[Dataset entries]
╔══

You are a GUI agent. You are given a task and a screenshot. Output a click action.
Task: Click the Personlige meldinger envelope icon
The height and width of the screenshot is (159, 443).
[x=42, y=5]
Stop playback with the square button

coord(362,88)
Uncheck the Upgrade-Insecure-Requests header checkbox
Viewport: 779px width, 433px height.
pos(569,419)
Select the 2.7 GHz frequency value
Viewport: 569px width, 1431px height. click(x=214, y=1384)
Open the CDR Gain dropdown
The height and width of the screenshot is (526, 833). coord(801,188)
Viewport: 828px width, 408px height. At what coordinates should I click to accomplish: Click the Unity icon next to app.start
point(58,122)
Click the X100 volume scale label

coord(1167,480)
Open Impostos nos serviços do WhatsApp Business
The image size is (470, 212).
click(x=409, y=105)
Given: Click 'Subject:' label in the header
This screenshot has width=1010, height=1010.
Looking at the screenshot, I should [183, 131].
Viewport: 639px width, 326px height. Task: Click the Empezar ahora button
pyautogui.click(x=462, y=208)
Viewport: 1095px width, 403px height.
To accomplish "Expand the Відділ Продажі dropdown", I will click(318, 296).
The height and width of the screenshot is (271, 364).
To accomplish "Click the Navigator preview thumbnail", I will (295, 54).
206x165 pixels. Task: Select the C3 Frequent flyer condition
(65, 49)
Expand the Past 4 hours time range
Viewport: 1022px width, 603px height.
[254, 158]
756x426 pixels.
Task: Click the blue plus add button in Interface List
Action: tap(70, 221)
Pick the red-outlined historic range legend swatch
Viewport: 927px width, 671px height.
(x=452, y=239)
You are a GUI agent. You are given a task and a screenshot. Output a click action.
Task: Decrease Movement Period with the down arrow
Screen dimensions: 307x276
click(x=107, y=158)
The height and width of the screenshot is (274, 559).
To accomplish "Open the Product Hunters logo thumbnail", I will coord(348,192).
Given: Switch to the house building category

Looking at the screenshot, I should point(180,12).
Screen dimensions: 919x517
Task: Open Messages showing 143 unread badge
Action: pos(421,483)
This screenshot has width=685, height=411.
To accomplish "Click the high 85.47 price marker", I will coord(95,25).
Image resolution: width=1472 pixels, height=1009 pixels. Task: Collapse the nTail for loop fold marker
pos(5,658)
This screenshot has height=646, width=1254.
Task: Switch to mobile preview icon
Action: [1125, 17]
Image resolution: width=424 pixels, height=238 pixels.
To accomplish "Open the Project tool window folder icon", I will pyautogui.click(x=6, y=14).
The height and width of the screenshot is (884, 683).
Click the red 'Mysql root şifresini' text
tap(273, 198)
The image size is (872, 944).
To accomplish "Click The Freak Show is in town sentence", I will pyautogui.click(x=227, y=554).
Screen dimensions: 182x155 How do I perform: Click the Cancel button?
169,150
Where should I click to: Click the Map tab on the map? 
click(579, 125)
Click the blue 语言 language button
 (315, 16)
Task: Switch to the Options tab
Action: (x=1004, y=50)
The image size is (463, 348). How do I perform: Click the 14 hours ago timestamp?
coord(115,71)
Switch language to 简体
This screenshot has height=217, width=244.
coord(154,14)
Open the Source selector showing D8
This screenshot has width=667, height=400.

╚══

(The request) Copy every line of the dataset entries above without changing anything.

(Completed exercise)
You are a GUI agent. You are given a task and a screenshot. Output a click action.
Task: Click the Personlige meldinger envelope icon
The height and width of the screenshot is (159, 443).
[x=42, y=5]
Stop playback with the square button

coord(362,88)
Uncheck the Upgrade-Insecure-Requests header checkbox
Viewport: 779px width, 433px height.
pos(569,419)
Select the 2.7 GHz frequency value
Viewport: 569px width, 1431px height. click(x=214, y=1384)
Open the CDR Gain dropdown
The height and width of the screenshot is (526, 833). coord(801,188)
Viewport: 828px width, 408px height. At what coordinates should I click to accomplish: Click the Unity icon next to app.start
point(58,122)
Click the X100 volume scale label

coord(1167,480)
Open Impostos nos serviços do WhatsApp Business
The image size is (470, 212).
click(x=409, y=105)
Given: Click 'Subject:' label in the header
This screenshot has width=1010, height=1010.
Looking at the screenshot, I should [183, 131].
Viewport: 639px width, 326px height. Task: Click the Empezar ahora button
pyautogui.click(x=462, y=208)
Viewport: 1095px width, 403px height.
To accomplish "Expand the Відділ Продажі dropdown", I will click(318, 296).
The height and width of the screenshot is (271, 364).
To accomplish "Click the Navigator preview thumbnail", I will (295, 54).
206x165 pixels. Task: Select the C3 Frequent flyer condition
(65, 49)
Expand the Past 4 hours time range
Viewport: 1022px width, 603px height.
[254, 158]
756x426 pixels.
Task: Click the blue plus add button in Interface List
Action: tap(70, 221)
Pick the red-outlined historic range legend swatch
Viewport: 927px width, 671px height.
(x=452, y=239)
You are a GUI agent. You are given a task and a screenshot. Output a click action.
Task: Decrease Movement Period with the down arrow
Screen dimensions: 307x276
click(x=107, y=158)
The height and width of the screenshot is (274, 559).
To accomplish "Open the Product Hunters logo thumbnail", I will coord(348,192).
Given: Switch to the house building category

Looking at the screenshot, I should point(180,12).
Screen dimensions: 919x517
Task: Open Messages showing 143 unread badge
Action: pos(421,483)
This screenshot has width=685, height=411.
To accomplish "Click the high 85.47 price marker", I will coord(95,25).
Image resolution: width=1472 pixels, height=1009 pixels. Task: Collapse the nTail for loop fold marker
pos(5,658)
This screenshot has height=646, width=1254.
Task: Switch to mobile preview icon
Action: [1125, 17]
Image resolution: width=424 pixels, height=238 pixels.
To accomplish "Open the Project tool window folder icon", I will pyautogui.click(x=6, y=14).
The height and width of the screenshot is (884, 683).
Click the red 'Mysql root şifresini' text
tap(273, 198)
The image size is (872, 944).
To accomplish "Click The Freak Show is in town sentence", I will pyautogui.click(x=227, y=554).
Screen dimensions: 182x155 How do I perform: Click the Cancel button?
169,150
Where should I click to: Click the Map tab on the map? 
click(579, 125)
Click the blue 语言 language button
 (315, 16)
Task: Switch to the Options tab
Action: (x=1004, y=50)
The image size is (463, 348). How do I perform: Click the 14 hours ago timestamp?
coord(115,71)
Switch language to 简体
This screenshot has height=217, width=244.
coord(154,14)
Open the Source selector showing D8
This screenshot has width=667, height=400.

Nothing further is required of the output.